Im Gegenzug bekommt Athen eine Menge Chancen aus dem Nichts präsentiert. Athen hat aus meiner Sicht eine Leistung gezeigt, wie ich sie von einem durchschnittlichen Bundesligisten im Auswärtsspiel erwarten würde. Athen stand abwartend in der eigenen Hälfte. Die eigenen Angriffe wurden stets mit bedacht vorgetragen und in der Absicht, die eigene Deckung nicht zu entblößen. Dabei war Athen darauf aus, Standardsituationen vor Bremens Tor herbeizuführen, um so Torgefahr zu erzeugen. War dann irgendwann mal keine sicher Anspielstation in Sicht (selten genug!), wurde der Ball lang auf Mantzios gespielt. Trotz des Bedachts und der keineswegs stürmischen Mannschaft hatte Bremen damit schon Probleme, einfach weil sie keine Raumaufteilung und keine sichtbare Teamverteidigung hatten. Oft konnten Karagounis oder Silva 10 Meter vor dem Strafraum den Ball annehmen und so schon für Gefahr sorgen. Zusammen mit individuellen Aussetzern der Kreisklasse (Wiese, Prödl, Pasanen) waren in HZ neben dem Lattentreffer noch 2 Abschlüsse im Strafraum durch Athen zu verzeichnen.

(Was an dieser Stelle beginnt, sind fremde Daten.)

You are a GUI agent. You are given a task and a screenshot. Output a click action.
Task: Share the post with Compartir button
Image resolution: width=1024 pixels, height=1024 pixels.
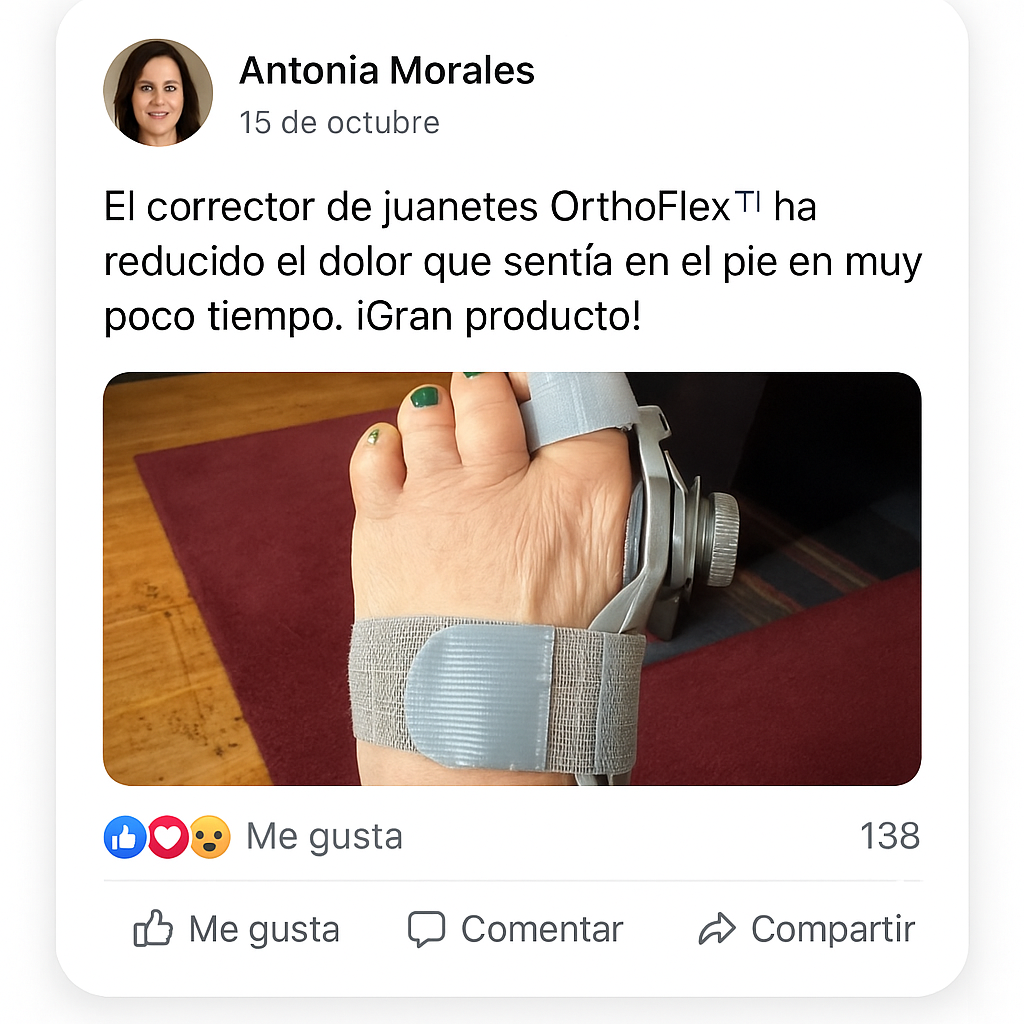(807, 929)
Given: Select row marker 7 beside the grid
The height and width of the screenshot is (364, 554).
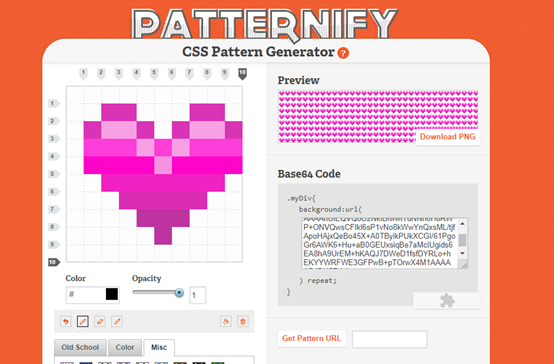Looking at the screenshot, I should coord(53,209).
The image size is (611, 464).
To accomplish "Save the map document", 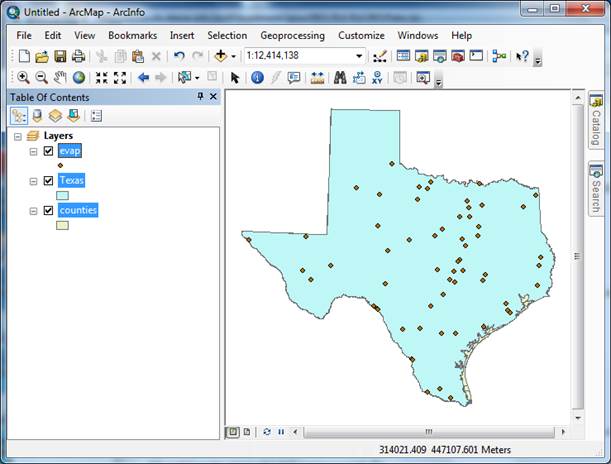I will point(60,56).
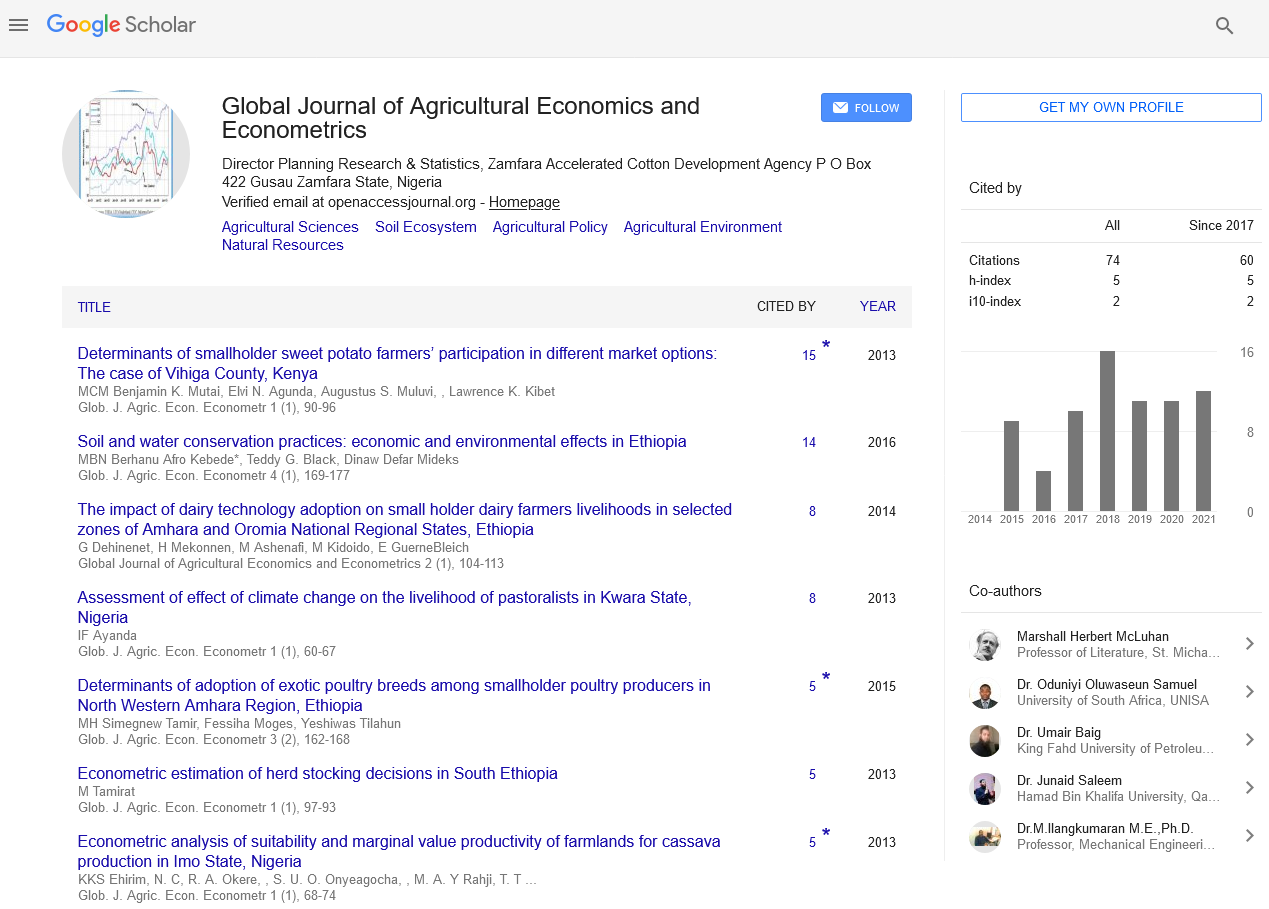
Task: Open citation count 14 for soil conservation paper
Action: pyautogui.click(x=809, y=443)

In Bremens Offensive war dagegen nicht viel los. Pasanen und Prödl ignorierten den Platz auf den Außen und gingen nie in die Tiefe. Aber bezeichnend war, dass öffnende Pässe in den Lauf der Stürmer NUR von Vranjes gespielt wurden. Baumann versuchte stets den entgegenkommenden Diego zu bedienen, obwohl der zwei im Rücken hatte und somit nur prallen lassen konnte. Baumann war im Spiel ein Totalausfall und das beste Beispiel für die absolut ungenügende Verbindung von Abwehr und Angriff, das schnelle Umschalten war nicht vorhanden. Es gab eine Menge lange Bälle, die vor allem Pizzaro teilweise sehr gut ablegen und behaupten konnte. Er hatte nach Kopfballverlängerung auch die einzige Chance und wirkte als einziger der CL gewachsen.

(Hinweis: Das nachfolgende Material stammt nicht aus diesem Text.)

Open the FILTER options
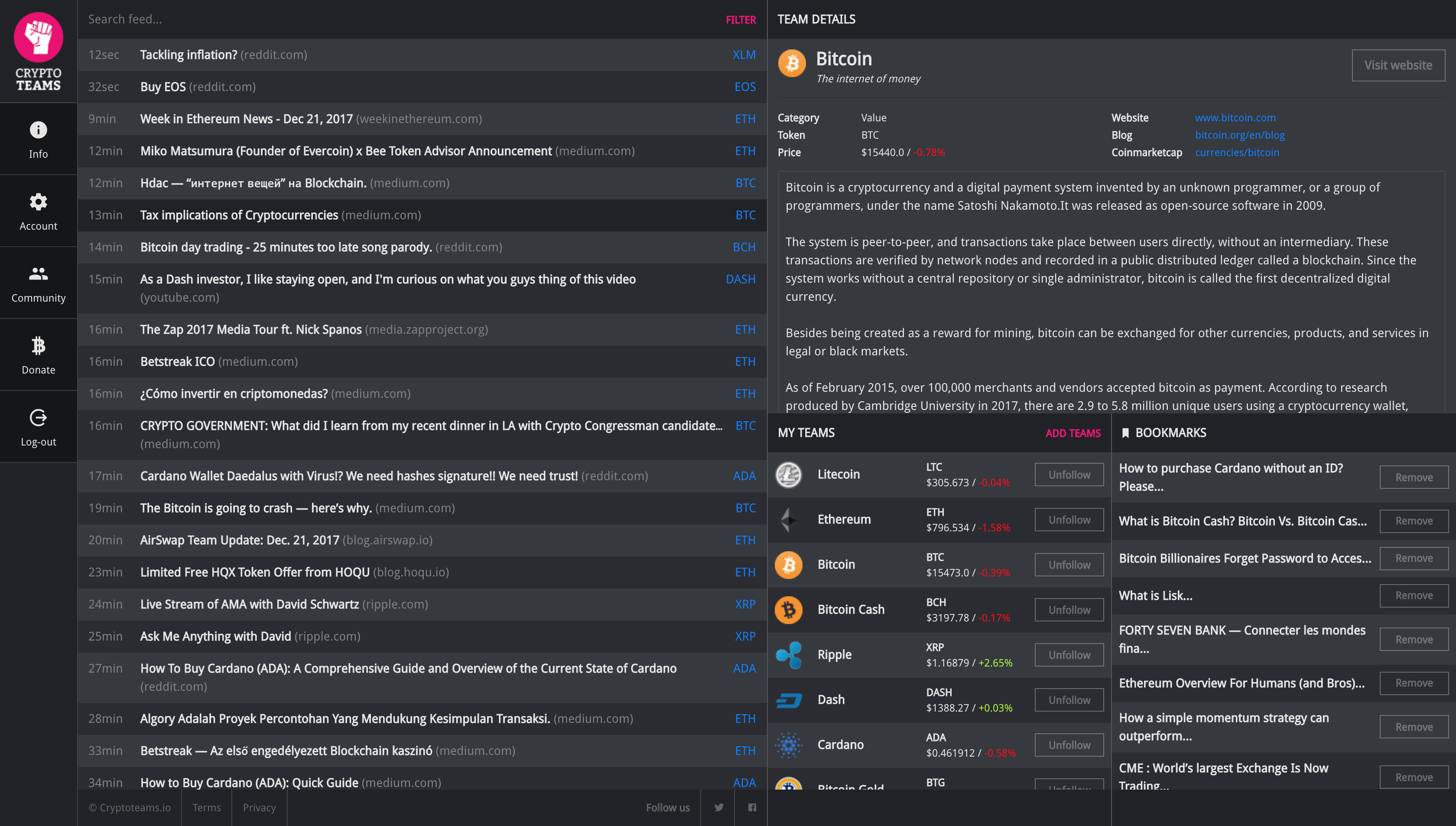The height and width of the screenshot is (826, 1456). coord(740,20)
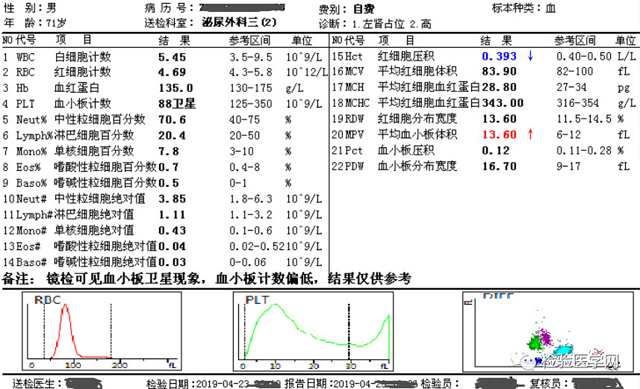Click the green PLT curve peak

point(276,305)
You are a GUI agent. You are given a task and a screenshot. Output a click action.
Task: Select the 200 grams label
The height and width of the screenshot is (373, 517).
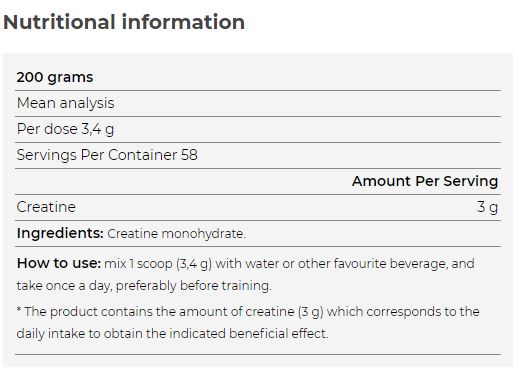click(x=55, y=77)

In HZ 2 spielte Werder dann nach der Pause zehn Minuten ordentliche Teamverteidigung. Zum ersten mal hatte ein Athener Spieler bei der Ballannahme einen Bremer im Rücken und so konnten einige leichte Ballverluste provoziert werden und Werder wurde leicht druckvoll. In diese Phase fiel aber wieder ein klassischer Athener Angriff. Bremen attackiert vorne, ohne das Mittelfeld rechtzeitig zum Pressen aufrückt. Die Attacke verpufft, so konnte ein Athener mit Druck auf das defensive Mittelfeld zugehen, dort wird wieder hektisch auf den Gegner losgerannt, ein zweiter 5m. Pass folgt, schwupps: Karagounis frei vor der 4er Kette, beide IV plus Pasanen orientieren sich wie F - Jugendliche auf den Ballführenden, einen Durchstecker auf Mantzios und eine "Beine gehorchen Kopf nicht- Aktion" von Pasanen später steht es 0-1.

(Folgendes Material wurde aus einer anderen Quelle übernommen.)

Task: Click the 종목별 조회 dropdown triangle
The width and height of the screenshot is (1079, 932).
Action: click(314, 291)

Ab da war das Spiel durch. Werder konnte Athen bis dahin kaum unter Druck setzen und brach vom Mannschaftsspiel komplett zusammen. Das 0-2 war zwar ein halber Sonntagsschuss, aber es ist schon bezeichnend, wenn Karagounis nur 3 Schritte von Naldo weggehen muss, damit er frei zum Schuss kommt (Özil war dem Einwerfer zugeteilt). Die restlichen 20 Minuten sind dann Garbagetime und nicht mehr erwähnenswert.
Fazit:
- Werder zeigt kein erkennbares Mannschaftsspiel. Im besten Fall sind es einzelne Mannschaftsteile, die noch miteinander spielen.
- Werder hat gestern keinen Einsatz gezeigt und wie so oft jegliche Aggressivität im Spiel vermissen lassen.
- Die Mannschaft zeigt darüber hinaus extreme Schwächen im Individualtaktischen Verhalten. Viele Spieler (u.a. Baumann/Özil) scheinen nicht zu wissen wann übernommen und wann übergeben, bzw. wann Raum und wann Mann zu decken ist.
- Die medizinische Abteilung hat sich mal wieder voll auf der Höhe gezeigt, indem Fritz für Fit erklärt hat. Sollte wider erwarten nicht die alte Verletzung aufgebrochen sein, dann gehört Fritz in die Alte Herren versetzt.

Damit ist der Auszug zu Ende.